Correct

Prune belly syndrome is rare - occurring in one in 40,000 patients. Observations regarding the care of these patients come from small single institution reports. The patients appear to fall into 3 groups.

group 1 (20%) - poor renal function and pulmonary hypoplasia dying shortly after birth
group 2 (40%) - anatomic and physiologic function issues suffering from urosepsis and obstruction , one-third of this group will die in the first two years of life from renal failure and/or sepsis
group 3 (40%) - normal function, mild urinary abnormalities and has a normal life expectancy
Malrotation occurs in 50% of patients with this syndrome and most patients have difficulties with constipation.
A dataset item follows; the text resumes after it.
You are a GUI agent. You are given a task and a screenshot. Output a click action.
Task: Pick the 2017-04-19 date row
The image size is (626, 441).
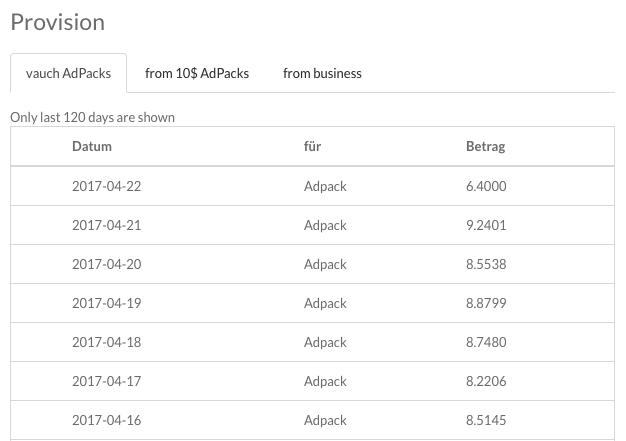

Pulmonary problems are common because of the patient’s inability to cough well due to the abdominal wall flaccidity. For this reason, these patients seem to have a higher risk from anesthesia. Abdominal wall reconstruction appears to improve both pulmonary function and constipation.

Orchiopexy is a secondary surgical focus in these boys. Open orchiopexy can be done if there is need for abdominal wall reconstruction. This open technique has acceptable results and is conveniently done while the belly is open. However, this often occurs when the child is older and likely renders the testes infertile. A more appropriate goal is to accomplish the orchiopexy during the first year of life if the child can tolerate a laparoscopic procedure. The two stage Fowler Stephens technique seems to have the best results. It can be done with a laparoscopic technique very effectively. A standard groin approach will be difficult due to the high location of these testes.